19 Dynamic allocation Strand Allocation Strands are dynamically allocated by the new statement. New strands will begin executing in the next iteration. New Strand Iteration i new Particle (pos + d); Iteration i + 1 October 26th, 2015 AGERE 15 - Diderot 10
20 Dynamic allocation Strand Allocation Strands are dynamically allocated by the new statement. New strands will begin executing in the next iteration. New Strand Iteration i new Particle (pos + d); Iteration i + 1 October 26th, 2015 AGERE 15 - Diderot 10
21 Evaluation Live Demo (Particle-Based Isocontour Sampler) Sampling Implicit Surfaces Sampling Valley Lines October 26th, 2015 AGERE 15 - Diderot 11
22 Summary Conclusion Provided new mechanisms to our programming model. Allows for more algorithms to be implemented within Diderot. Future Work Additional query functions Implementation of communication mechanisms on GPUs stabilize new execution step global computation strand state die update idle global computation read spawn strands October 26th, 2015 AGERE 15 - Diderot 12
23 Summary Conclusion Provided new mechanisms to our programming model. Allows for more algorithms to be implemented within Diderot. Future Work Additional query functions Implementation of communication mechanisms on GPUs stabilize new execution step global computation strand state die update idle global computation read spawn strands October 26th, 2015 AGERE 15 - Diderot 12
24 Summary Conclusion Provided new mechanisms to our programming model. Allows for more algorithms to be implemented within Diderot. Future Work Additional query functions Implementation of communication mechanisms on GPUs stabilize new execution step global computation strand state die update idle global computation read spawn strands October 26th, 2015 AGERE 15 - Diderot 12
25 Summary Conclusion Provided new mechanisms to our programming model. Allows for more algorithms to be implemented within Diderot. Future Work Additional query functions Implementation of communication mechanisms on GPUs stabilize new execution step global computation strand state die update idle global computation read spawn strands October 26th, 2015 AGERE 15 - Diderot 12
26 Conclusion Acknowledgements The Diderot Project Charisee Chiw Gordon Kindlmann John Reppy Nick Seltzer University of Chicago University of Chicago University of Chicago University of Chicago October 26th, 2015 AGERE 15 - Diderot 13
27 Conclusion Questions? October 26th, 2015 AGERE 15 - Diderot 14
Specific Language for Scientific Image Analysis and Visualization.

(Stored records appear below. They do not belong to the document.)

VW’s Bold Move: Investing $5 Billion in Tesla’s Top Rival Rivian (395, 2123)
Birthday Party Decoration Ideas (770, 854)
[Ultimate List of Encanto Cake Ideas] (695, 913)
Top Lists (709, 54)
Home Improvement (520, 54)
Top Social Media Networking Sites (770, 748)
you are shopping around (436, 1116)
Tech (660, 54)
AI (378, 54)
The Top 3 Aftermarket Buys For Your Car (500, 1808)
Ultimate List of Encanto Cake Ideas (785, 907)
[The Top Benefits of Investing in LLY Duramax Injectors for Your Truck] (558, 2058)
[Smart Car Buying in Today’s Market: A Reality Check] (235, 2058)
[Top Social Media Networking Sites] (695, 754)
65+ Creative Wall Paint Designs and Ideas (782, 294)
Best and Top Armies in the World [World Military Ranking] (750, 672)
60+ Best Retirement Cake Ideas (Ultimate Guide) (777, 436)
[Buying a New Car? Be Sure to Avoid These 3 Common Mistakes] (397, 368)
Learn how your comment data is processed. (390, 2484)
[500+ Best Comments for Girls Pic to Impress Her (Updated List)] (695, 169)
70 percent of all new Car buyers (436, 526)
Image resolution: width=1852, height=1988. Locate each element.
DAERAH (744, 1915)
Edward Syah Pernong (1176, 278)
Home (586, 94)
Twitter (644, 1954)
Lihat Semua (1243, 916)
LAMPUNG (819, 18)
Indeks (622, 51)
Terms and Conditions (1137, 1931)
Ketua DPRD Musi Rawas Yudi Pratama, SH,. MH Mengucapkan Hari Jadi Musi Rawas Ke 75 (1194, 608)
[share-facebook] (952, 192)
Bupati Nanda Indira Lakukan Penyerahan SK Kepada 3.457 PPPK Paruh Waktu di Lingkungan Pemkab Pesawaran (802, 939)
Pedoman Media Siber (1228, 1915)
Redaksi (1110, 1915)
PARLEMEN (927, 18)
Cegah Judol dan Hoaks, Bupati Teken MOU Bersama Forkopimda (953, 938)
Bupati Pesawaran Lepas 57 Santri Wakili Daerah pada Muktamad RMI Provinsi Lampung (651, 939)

Diderot: Gordon A Parallel Domain- Specific Language for Scientific Image Analysis and Visualization Kindlmann glk@uchicago.edu Joint work with: Prof. John Reppy, Nicholas Seltzer, Charisee Chiw, and Lamont
More informationBulk-Synchronous Communication Mechanisms in Diderot
1 Bulk-Synchronous Communication Mechanisms in Diderot John Reppy, Lamont Samuels University of Chicago {jhr, lamonts}@cs.uchicago.edu Abstract Diderot is a parallel domain-specific language designed to
More informationBulk-Synchronous Communication Mechanisms in Diderot
Bulk-Synchronous Communication Mechanisms in Diderot John Reppy University of Chicago jhr@cs.uchicago.edu Lamont Samuels University of Chicago lamonts@cs.uchicago.edu Abstract Diderot is a parallel domain-specific
More informationDiscovering Stable Features in Scientific Images (and a bit about Diderot)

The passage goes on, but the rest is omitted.